Northwestern University researchers report that they have developed a synthetic graft for anterior cruciate ligament (ACL) reconstruction built to integrate with the native bone, promoting growth of new ligament tissue and stabilizing the knee. According to a university news release, the most common autograft to address ACL reconstruction is the bone-patellar tendon-bone (BPTB) graft.

However, BPTB autografts have a high incidence of persistent knee pain and discomfort, says Guillermo Ameer, professor of biomedical engineering at Northwestern University’s McCormick School of Engineering and professor of surgery at the Feinberg School of Medicine.

“By saving the patient’s patellar tendon and using an off-the-shelf product, one may have a better chance of preserving the natural biomechanics of the knee,” Ameer explains.

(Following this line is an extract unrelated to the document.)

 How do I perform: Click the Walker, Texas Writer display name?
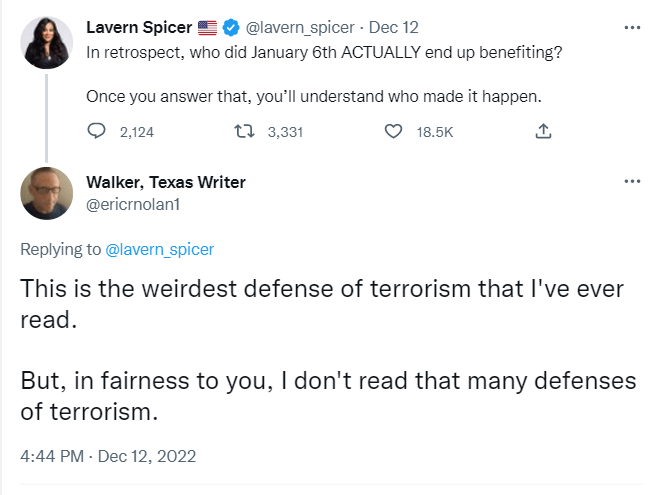click(x=166, y=182)
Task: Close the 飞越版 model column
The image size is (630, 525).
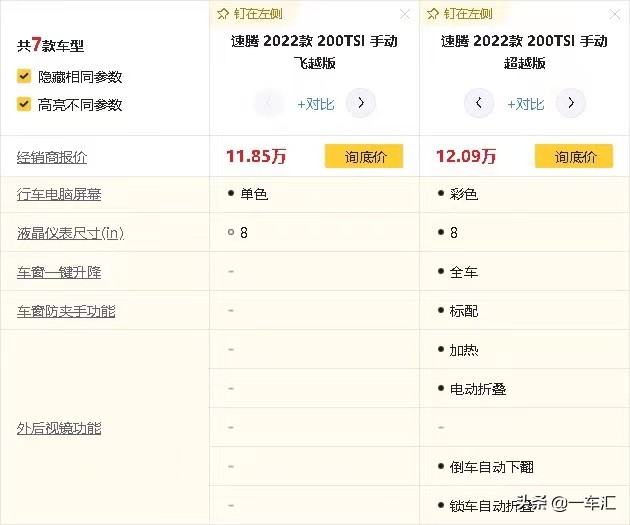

To this end, the release notes that Ameer and his research team are working to engineer such a product by combining polyester fibers that are braided to increase strength and toughness, an inherently antioxidant and porous biomaterial previously created in Ameer’s lab, and calcium nanocrystals.

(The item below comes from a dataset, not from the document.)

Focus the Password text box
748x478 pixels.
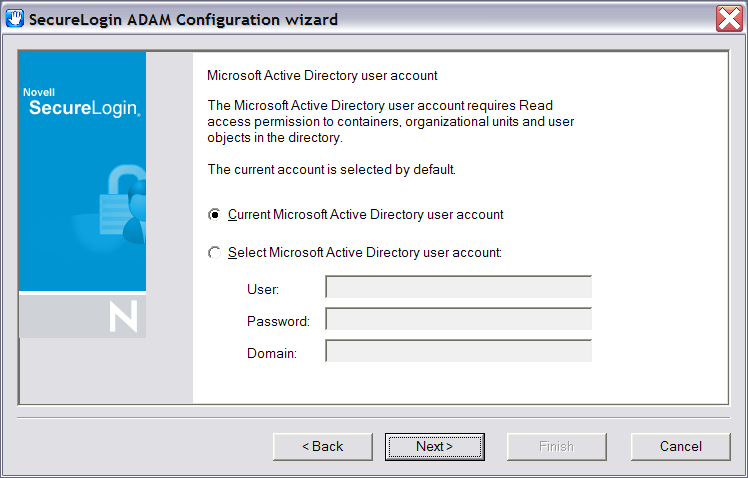458,320
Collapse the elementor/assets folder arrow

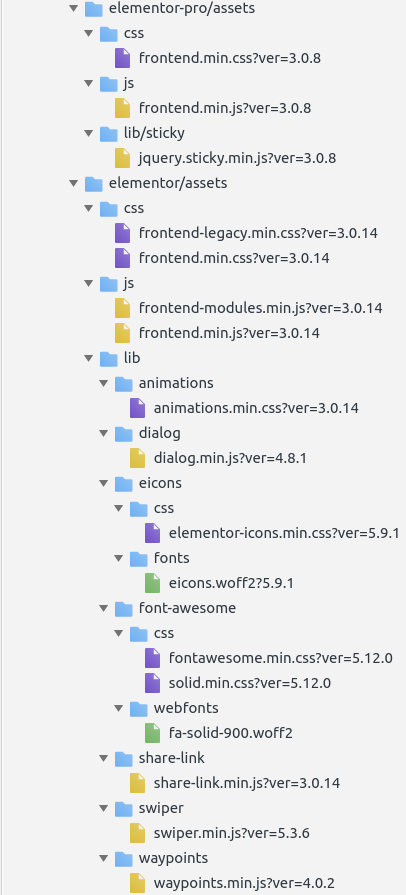[x=73, y=183]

The release reports that Ameer created a bone-like material by combining his antioxidant biomaterials with calcium nanocrystals and then embedding braided polyster fibers into it. ACL reconstruction surgeries encompass the drilling of tunnels into the femur and tibia bones to hold the new ligament in a fixed position. The release says that the artificial ligament’s bone-like ends healed to the native bone in the drilled tunnels, anchoring the ligament in place.

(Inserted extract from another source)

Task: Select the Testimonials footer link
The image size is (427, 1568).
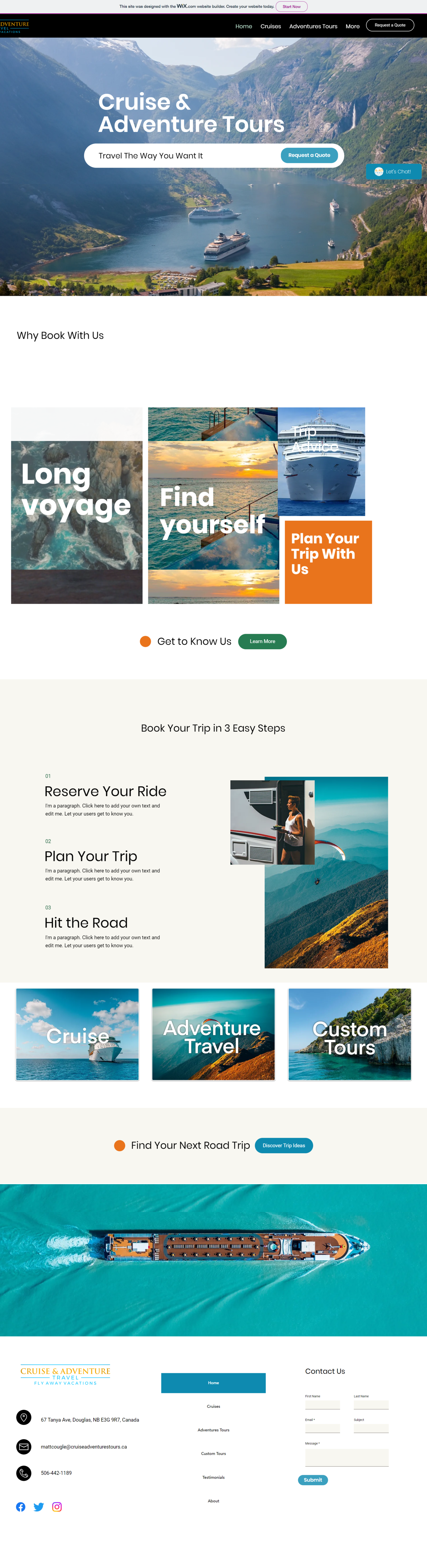Action: 214,1477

When studying an animal model, the release says, Ameer and his team noted that the animal’s natural bone and tissue cells migrated into the pores of the artificial ligament, populating it throughout and integrating with the bone tunnels.

The release states that while longer-term research is still necessary in order to evaluate the potential use of the approach in humans, Ameer is optimistic.

“The engineered ligament is biocompatible and can stabilize the knee, allowing the animal to function. Most importantly, we may have found a way to integrate an artificial ligament with native bone,” Ameer points out.

Ameer’s work appears in the November 21 issue of the Journal of Tissue Engineering and Regenerative Medicine.